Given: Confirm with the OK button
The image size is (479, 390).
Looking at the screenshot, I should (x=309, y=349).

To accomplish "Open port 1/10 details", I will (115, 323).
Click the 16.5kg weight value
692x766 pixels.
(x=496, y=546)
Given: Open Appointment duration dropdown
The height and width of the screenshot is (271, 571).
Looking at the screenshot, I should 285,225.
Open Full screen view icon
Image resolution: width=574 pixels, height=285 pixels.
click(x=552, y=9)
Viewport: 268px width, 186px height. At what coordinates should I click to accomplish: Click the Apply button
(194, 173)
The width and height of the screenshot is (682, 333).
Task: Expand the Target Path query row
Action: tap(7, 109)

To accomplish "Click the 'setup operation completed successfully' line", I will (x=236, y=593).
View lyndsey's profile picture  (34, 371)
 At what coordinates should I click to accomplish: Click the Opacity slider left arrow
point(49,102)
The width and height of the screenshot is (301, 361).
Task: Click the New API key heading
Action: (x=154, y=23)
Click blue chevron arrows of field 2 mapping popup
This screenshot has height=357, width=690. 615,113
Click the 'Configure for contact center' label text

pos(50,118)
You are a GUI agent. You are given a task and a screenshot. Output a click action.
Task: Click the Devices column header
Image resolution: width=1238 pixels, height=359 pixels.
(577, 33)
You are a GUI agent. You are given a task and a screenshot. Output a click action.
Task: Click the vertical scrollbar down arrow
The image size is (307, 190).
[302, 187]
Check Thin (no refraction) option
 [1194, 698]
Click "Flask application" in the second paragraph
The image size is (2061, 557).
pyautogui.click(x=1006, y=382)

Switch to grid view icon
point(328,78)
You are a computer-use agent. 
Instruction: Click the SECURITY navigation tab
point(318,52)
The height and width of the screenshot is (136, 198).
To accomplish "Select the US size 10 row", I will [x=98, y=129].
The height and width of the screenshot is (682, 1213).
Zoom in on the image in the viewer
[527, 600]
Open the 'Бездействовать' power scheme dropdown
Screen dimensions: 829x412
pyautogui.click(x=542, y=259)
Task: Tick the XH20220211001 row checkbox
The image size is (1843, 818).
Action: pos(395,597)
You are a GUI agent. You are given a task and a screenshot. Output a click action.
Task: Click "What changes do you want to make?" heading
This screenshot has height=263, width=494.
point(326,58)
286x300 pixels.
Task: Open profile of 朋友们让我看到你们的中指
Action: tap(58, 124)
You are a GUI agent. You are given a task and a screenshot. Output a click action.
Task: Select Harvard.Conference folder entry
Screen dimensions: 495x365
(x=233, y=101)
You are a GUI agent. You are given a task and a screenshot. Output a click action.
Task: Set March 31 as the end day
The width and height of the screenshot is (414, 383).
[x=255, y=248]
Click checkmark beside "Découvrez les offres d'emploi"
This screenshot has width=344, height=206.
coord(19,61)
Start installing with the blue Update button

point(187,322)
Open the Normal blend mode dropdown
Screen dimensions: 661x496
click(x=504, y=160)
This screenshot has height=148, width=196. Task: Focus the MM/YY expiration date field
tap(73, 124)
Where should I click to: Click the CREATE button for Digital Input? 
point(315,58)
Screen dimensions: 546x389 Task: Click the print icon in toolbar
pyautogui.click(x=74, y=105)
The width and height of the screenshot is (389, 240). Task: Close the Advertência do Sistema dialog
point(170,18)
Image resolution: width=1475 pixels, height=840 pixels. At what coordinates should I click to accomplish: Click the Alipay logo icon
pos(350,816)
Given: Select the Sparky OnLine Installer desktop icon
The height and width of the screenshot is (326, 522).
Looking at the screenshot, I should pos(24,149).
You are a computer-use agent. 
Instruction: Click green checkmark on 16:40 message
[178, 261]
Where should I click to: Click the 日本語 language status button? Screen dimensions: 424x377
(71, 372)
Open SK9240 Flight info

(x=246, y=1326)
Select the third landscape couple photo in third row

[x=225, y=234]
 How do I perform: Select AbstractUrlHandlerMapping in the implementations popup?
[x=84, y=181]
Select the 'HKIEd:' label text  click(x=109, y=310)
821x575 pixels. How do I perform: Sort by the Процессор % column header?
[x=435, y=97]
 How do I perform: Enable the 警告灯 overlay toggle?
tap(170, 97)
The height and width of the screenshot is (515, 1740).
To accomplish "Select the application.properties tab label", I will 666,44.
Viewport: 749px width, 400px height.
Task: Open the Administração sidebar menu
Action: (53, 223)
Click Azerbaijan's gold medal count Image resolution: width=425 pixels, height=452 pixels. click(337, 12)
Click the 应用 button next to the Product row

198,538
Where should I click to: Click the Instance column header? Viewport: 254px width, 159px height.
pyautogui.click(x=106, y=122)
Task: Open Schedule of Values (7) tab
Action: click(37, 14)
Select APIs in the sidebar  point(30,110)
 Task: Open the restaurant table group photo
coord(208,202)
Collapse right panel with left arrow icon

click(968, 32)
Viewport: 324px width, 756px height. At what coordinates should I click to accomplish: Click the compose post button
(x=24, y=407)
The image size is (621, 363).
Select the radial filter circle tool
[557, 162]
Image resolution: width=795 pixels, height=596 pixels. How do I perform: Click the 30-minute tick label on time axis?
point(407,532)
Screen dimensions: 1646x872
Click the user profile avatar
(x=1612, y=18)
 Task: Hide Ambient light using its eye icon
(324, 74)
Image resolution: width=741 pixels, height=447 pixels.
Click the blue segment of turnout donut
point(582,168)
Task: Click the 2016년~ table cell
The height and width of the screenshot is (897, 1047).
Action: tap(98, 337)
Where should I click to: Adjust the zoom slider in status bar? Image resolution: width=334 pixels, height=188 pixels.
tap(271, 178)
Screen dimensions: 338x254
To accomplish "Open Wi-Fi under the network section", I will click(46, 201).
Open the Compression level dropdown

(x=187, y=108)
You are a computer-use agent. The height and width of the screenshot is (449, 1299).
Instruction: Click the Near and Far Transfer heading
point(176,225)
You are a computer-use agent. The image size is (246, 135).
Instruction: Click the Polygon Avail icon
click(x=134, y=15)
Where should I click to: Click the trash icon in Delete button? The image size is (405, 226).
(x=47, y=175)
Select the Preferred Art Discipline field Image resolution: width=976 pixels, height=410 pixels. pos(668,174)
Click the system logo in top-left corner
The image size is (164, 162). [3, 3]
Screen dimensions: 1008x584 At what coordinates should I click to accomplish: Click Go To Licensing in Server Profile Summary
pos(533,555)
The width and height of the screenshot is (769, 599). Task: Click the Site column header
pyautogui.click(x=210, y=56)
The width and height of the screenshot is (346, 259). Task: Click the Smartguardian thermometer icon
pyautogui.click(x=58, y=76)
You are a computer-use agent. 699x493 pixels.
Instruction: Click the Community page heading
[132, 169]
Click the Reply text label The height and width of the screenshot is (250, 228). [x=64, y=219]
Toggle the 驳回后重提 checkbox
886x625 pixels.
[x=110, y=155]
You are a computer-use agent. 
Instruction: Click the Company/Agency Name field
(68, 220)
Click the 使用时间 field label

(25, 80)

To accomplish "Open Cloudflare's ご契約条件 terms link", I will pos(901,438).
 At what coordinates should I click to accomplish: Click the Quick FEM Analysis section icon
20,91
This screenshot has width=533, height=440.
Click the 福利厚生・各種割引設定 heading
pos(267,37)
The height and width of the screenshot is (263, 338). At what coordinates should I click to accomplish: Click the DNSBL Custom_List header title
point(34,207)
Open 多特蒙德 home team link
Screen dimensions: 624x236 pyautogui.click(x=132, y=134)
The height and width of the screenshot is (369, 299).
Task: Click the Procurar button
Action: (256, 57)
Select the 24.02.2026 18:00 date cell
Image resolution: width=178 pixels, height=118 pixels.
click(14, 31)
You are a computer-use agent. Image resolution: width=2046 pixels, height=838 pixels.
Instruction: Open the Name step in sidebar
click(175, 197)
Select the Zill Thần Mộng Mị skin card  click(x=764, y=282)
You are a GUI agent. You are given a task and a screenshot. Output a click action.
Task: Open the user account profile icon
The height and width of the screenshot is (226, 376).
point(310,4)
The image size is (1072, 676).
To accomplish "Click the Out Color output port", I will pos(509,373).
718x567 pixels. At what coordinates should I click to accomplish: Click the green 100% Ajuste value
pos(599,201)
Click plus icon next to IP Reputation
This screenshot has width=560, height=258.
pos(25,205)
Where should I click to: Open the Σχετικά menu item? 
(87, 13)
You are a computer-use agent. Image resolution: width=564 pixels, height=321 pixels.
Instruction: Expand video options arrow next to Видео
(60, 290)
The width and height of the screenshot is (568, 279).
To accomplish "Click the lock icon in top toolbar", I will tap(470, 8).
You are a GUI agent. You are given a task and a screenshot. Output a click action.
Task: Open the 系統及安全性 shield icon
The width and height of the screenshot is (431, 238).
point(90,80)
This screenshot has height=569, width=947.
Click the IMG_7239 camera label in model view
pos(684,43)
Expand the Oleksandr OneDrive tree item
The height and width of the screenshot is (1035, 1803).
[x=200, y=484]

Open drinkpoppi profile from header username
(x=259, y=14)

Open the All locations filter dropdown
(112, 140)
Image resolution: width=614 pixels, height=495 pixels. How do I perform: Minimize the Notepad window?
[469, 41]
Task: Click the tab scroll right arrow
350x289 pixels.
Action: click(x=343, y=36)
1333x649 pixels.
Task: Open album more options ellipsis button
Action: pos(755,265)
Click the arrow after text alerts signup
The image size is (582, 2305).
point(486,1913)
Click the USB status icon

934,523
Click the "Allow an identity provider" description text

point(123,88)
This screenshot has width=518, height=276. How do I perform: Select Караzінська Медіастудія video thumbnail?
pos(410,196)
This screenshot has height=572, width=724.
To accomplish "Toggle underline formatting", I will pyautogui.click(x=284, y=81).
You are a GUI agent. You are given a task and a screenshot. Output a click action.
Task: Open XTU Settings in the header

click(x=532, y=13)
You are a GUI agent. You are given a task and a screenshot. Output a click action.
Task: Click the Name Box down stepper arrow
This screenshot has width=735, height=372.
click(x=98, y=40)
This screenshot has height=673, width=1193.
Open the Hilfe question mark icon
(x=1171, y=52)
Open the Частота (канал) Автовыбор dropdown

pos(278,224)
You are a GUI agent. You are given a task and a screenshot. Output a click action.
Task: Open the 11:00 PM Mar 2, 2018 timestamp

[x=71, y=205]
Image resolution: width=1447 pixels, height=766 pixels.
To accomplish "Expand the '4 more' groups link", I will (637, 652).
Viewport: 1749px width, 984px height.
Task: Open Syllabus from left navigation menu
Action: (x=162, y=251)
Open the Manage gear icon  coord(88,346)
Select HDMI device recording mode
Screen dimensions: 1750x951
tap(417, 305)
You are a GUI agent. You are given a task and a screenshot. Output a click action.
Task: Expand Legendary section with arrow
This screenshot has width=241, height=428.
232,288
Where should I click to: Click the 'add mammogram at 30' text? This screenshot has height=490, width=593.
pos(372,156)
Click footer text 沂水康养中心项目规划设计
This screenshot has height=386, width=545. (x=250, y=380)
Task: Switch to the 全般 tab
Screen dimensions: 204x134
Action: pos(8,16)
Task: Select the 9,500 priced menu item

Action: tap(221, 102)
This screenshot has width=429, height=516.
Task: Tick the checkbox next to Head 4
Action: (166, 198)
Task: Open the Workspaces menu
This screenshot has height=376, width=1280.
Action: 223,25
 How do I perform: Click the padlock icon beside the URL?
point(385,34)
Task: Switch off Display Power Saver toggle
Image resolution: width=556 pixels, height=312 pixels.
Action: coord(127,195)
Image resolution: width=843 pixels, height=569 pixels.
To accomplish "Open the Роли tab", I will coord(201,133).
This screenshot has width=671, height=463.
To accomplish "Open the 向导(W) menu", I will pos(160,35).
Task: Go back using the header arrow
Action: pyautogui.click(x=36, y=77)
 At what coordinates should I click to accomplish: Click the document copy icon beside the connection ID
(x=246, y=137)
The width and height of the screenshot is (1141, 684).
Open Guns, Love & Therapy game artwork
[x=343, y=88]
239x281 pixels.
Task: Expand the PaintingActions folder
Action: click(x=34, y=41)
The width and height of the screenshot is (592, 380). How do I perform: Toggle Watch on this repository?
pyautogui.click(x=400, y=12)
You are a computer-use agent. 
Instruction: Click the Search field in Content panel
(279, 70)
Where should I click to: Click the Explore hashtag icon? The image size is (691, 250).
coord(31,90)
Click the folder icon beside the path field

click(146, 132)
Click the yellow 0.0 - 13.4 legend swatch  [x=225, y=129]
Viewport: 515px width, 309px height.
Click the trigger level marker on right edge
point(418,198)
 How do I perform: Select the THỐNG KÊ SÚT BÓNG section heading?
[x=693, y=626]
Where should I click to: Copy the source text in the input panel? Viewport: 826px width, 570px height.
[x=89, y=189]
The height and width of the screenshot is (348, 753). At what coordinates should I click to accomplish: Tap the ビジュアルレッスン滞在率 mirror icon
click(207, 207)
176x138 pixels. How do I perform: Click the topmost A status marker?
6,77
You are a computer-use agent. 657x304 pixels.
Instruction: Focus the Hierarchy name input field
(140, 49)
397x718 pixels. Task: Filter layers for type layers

● ● ● ●

Task brief:
Within the listing above, the range opens at the line with "821x575 pixels. How" and closes at the line with "You are a computer-use agent. The height". Reproduce exactly the lines of that range, including both ends.

Response:
821x575 pixels. How do I perform: Sort by the Процессор % column header?
[x=435, y=97]
 How do I perform: Enable the 警告灯 overlay toggle?
tap(170, 97)
The height and width of the screenshot is (515, 1740).
To accomplish "Select the application.properties tab label", I will 666,44.
Viewport: 749px width, 400px height.
Task: Open the Administração sidebar menu
Action: (53, 223)
Click Azerbaijan's gold medal count Image resolution: width=425 pixels, height=452 pixels. click(337, 12)
Click the 应用 button next to the Product row

198,538
Where should I click to: Click the Instance column header? Viewport: 254px width, 159px height.
pyautogui.click(x=106, y=122)
Task: Open Schedule of Values (7) tab
Action: click(37, 14)
Select APIs in the sidebar  point(30,110)
 Task: Open the restaurant table group photo
coord(208,202)
Collapse right panel with left arrow icon

click(968, 32)
Viewport: 324px width, 756px height. At what coordinates should I click to accomplish: Click the compose post button
(x=24, y=407)
The image size is (621, 363).
Select the radial filter circle tool
[557, 162]
Image resolution: width=795 pixels, height=596 pixels. How do I perform: Click the 30-minute tick label on time axis?
point(407,532)
Screen dimensions: 1646x872
Click the user profile avatar
(x=1612, y=18)
 Task: Hide Ambient light using its eye icon
(324, 74)
Image resolution: width=741 pixels, height=447 pixels.
Click the blue segment of turnout donut
point(582,168)
Task: Click the 2016년~ table cell
The height and width of the screenshot is (897, 1047).
Action: tap(98, 337)
Where should I click to: Adjust the zoom slider in status bar? Image resolution: width=334 pixels, height=188 pixels.
tap(271, 178)
Screen dimensions: 338x254
To accomplish "Open Wi-Fi under the network section", I will click(46, 201).
Open the Compression level dropdown

(x=187, y=108)
You are a computer-use agent. The height and width of the screenshot is (449, 1299).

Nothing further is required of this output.